[Aim of the exercise]
An exact copy of the data is needed, but without any of its images.
- - - - - - -
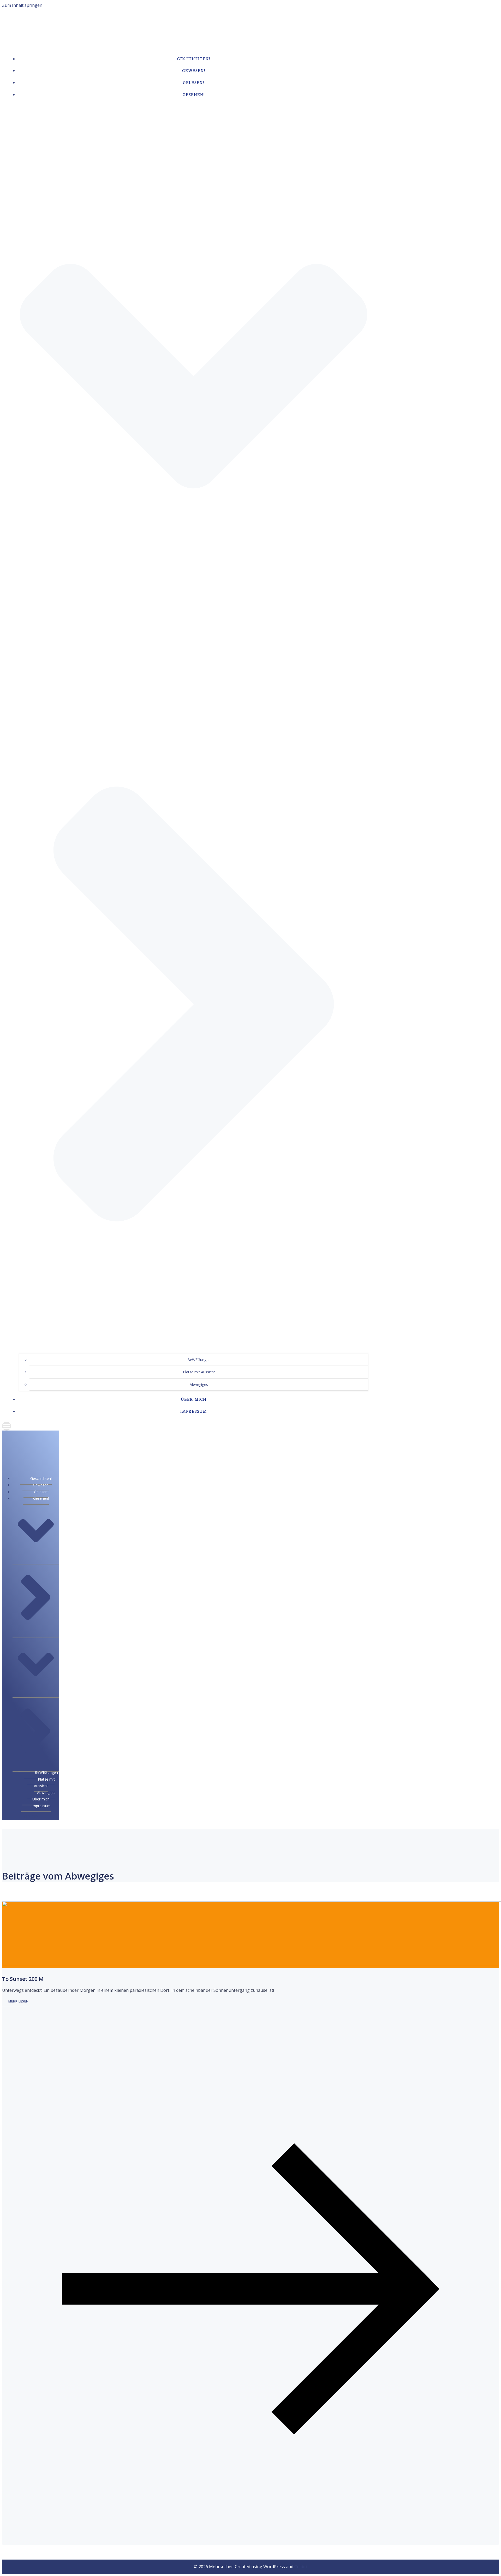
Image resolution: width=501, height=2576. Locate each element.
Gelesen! (193, 82)
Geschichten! (193, 58)
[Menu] (188, 1426)
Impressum (193, 1411)
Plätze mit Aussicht (199, 1371)
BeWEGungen (199, 1359)
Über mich (193, 1399)
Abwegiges (199, 1384)
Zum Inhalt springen (22, 5)
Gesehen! (41, 1498)
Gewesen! (193, 70)
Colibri (300, 2566)
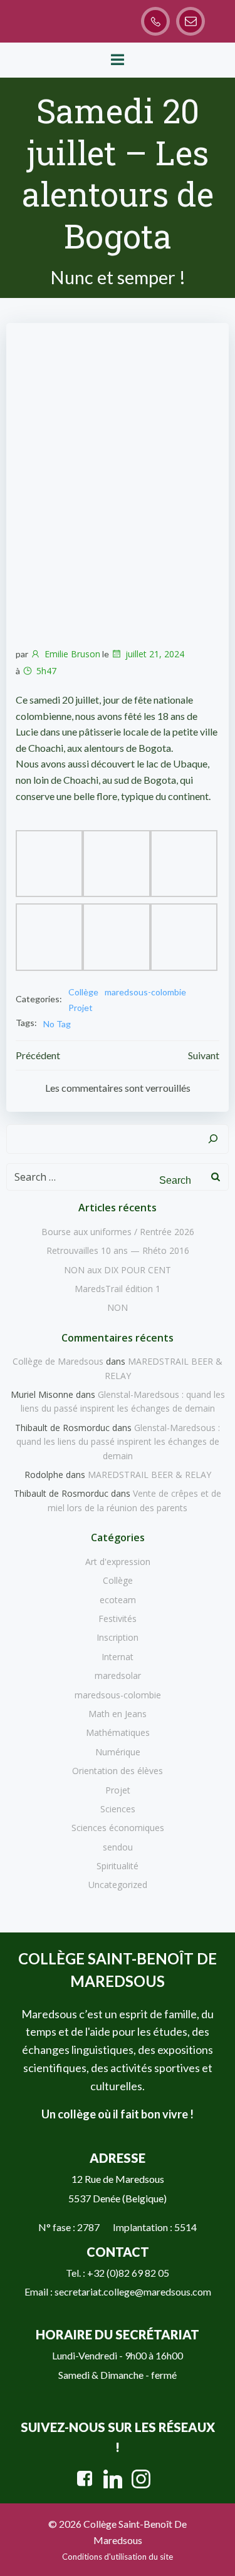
- - - - - - -
[Solution for this exercise]
Image resolution: width=501, height=2576. Locate each element.
Gelesen! (193, 82)
Geschichten! (193, 58)
[Menu] (188, 1426)
Impressum (193, 1411)
Plätze mit Aussicht (199, 1371)
BeWEGungen (199, 1359)
Über mich (193, 1399)
Abwegiges (199, 1384)
Zum Inhalt springen (22, 5)
Gesehen! (41, 1498)
Gewesen! (193, 70)
Colibri (300, 2566)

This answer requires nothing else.